Given its roots in the earlier apple fairs – and the overwhelming dominance of apples in the local agricultural industry – it is not surprising that the early fairs were held a couple of months later in the year than today’s fairs are. Apple exhibits were by far the largest component of the early fall fairs: a photo from the 1921 Fall Fair shows row after row of full boxes of beautifully-packed and polished apples. Prizes were awarded for best apple, best plate of apples, best five boxes of apples – even best twenty boxes of apples. November fairs took place just after the peak apple harvest, when the quality and quantity of local fruit were at their best.

Some of those classes soon fell by the wayside for obvious reasons – imagine the work involved in selecting, polishing, and packing enough perfect apples to fill twenty boxes! But changes in agriculture, society, and even technology have also had an influence on the classes at the Fall Fair. In the livestock section, for example, we no longer have a class for “Mare with Foal at Foot,” simply because horses are no longer the principal source of farm power and the ability to breed quality horses is much less important for farmers today than it was a century ago. 

 A shift to a September fair date means we can better showcase the variety of fruits, vegetables, flowers, and other produce grown here, instead of focusing so heavily on apples. The apple classes that remain now only require four or five apples on a plate – gone are the gigantic exhibits of apple boxes. And that makes perfect sense, given that apples are no longer the single-most important crop; and a farmer’s livelihood, even if he or she does grow apples, is no longer so entirely dependent on his or her ability to perfectly pack many boxes of flawless apples.

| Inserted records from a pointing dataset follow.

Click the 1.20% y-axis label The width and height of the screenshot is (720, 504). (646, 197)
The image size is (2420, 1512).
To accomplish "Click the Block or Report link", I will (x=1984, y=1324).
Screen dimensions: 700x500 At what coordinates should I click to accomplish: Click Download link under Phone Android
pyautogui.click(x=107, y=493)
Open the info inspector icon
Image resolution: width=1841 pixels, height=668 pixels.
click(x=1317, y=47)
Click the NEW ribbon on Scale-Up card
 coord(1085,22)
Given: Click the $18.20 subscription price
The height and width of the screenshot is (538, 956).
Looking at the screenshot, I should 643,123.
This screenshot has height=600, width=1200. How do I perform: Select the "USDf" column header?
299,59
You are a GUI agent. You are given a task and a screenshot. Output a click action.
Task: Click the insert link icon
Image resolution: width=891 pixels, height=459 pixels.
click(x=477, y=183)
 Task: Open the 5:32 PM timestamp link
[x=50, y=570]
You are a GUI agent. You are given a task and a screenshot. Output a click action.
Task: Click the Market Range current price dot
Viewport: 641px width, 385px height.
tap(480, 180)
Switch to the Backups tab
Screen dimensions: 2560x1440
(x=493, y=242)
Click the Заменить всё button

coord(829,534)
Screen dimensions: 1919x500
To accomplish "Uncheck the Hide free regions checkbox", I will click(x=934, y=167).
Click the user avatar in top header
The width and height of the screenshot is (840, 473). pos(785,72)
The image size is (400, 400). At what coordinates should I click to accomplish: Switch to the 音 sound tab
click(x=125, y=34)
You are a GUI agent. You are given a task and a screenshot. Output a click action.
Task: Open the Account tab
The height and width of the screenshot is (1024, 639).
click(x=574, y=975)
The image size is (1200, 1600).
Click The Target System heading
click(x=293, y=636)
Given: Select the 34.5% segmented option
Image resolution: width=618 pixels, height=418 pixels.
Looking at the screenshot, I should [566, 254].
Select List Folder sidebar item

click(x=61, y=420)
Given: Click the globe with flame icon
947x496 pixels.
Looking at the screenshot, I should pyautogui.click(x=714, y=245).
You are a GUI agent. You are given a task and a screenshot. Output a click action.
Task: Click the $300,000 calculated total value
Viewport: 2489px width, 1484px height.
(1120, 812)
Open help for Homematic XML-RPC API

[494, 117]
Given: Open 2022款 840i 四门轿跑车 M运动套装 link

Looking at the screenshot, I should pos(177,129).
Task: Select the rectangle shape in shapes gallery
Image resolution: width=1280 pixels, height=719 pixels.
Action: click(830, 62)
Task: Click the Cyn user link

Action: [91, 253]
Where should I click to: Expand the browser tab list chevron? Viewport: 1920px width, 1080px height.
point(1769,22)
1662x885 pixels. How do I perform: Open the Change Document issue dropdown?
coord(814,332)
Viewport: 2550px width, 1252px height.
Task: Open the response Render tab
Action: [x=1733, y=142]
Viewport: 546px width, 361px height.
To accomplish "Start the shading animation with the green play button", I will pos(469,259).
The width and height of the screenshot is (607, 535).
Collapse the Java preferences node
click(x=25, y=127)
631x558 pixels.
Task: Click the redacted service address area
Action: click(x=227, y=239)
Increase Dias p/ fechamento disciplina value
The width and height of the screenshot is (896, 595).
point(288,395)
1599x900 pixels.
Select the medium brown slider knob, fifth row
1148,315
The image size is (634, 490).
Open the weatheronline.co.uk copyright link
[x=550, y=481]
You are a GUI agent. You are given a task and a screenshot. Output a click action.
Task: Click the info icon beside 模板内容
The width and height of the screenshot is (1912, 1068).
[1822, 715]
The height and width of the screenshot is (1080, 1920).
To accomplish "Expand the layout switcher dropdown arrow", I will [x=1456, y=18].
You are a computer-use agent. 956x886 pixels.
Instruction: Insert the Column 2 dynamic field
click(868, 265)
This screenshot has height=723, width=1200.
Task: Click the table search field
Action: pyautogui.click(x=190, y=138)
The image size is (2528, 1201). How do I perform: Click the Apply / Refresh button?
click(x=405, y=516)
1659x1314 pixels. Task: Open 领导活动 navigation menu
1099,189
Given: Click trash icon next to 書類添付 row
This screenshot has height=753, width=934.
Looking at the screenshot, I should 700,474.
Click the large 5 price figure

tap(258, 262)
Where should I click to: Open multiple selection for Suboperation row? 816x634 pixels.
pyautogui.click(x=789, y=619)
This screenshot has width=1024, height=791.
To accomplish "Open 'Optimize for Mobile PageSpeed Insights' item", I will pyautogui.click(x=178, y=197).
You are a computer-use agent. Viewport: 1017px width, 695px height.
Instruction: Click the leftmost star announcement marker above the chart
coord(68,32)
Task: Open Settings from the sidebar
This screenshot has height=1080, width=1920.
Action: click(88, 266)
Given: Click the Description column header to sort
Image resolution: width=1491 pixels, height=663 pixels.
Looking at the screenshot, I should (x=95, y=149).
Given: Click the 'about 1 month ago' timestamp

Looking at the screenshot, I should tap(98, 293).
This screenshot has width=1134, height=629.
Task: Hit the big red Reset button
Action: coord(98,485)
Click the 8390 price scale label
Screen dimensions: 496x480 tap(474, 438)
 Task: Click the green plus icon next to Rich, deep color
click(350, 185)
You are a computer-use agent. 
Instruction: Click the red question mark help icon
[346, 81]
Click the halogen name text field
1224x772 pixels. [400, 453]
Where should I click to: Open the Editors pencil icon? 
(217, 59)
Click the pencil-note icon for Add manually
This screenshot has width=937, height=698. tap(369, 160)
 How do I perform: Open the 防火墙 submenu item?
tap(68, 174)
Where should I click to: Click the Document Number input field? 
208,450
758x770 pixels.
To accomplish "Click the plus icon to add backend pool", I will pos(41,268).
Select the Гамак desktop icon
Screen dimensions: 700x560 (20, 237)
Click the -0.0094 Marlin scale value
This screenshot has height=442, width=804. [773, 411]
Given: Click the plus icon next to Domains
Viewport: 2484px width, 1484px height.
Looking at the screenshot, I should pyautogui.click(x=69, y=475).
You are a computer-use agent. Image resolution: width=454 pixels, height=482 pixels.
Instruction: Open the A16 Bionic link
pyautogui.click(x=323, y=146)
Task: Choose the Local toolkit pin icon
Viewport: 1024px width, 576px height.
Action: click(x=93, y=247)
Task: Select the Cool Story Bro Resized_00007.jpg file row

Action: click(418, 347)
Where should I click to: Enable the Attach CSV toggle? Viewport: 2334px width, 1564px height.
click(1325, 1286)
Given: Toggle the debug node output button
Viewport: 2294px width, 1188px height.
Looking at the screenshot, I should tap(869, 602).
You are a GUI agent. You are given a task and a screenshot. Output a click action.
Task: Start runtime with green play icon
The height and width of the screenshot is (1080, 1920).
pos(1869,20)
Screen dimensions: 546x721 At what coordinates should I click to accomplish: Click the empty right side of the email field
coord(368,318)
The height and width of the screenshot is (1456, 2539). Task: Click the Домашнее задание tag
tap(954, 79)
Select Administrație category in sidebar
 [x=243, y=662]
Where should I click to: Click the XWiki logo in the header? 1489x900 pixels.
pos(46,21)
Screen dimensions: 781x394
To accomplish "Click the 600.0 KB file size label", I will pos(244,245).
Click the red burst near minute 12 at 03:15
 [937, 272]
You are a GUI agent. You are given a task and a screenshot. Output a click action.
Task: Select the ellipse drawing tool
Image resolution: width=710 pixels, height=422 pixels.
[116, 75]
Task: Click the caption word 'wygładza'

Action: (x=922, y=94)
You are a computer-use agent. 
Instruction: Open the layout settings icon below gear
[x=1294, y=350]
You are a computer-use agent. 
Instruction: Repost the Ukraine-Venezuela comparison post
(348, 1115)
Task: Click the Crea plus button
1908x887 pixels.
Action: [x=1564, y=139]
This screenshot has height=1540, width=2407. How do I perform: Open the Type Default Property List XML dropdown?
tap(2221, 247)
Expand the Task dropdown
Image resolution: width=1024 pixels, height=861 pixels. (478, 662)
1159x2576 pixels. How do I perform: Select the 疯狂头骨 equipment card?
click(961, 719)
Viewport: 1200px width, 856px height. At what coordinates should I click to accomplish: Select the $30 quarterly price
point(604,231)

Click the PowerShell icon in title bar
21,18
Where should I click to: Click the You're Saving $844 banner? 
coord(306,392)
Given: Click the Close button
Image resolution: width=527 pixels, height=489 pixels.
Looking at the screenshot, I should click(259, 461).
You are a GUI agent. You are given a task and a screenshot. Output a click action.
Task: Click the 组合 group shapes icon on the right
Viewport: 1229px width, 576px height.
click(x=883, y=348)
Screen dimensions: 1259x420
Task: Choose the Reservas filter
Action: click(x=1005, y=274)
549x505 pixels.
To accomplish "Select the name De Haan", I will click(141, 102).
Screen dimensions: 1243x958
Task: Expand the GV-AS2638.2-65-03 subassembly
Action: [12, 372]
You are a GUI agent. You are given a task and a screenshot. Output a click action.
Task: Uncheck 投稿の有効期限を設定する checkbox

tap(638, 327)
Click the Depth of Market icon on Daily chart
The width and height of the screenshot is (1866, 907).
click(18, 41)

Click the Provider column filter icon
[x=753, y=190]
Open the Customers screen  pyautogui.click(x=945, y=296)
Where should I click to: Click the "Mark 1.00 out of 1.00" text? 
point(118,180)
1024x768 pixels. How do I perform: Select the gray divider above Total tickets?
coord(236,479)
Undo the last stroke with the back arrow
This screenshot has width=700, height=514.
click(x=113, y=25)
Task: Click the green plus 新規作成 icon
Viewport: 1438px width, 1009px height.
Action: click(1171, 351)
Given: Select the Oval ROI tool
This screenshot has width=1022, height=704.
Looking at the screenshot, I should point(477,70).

The original Boys and Girls Club fair gradually morphed into the present-day student and 4H classes, passing through school fairs and Future Farmers fairs along the way. Special classes appeared in 1967 encouraging displays celebrating Canada’s 100th anniversary. Ladies no longer have the opportunity to enter “six buttonholes” in the sewing division (does anyone make hand-made buttonholes anymore?!?), but classes now include machine-quilting – unheard of in the early days of the fair. The school track meets and other large sporting events that once accompanied the fair have disappeared, but entertainment and education remain key elements of today’s fairs. And organising it all is the Creston Valley Fall Fair Association – the successors to a long line of community groups who saw the need for a local fall fair and have worked tirelessly to make it happen, year after year, for the past century.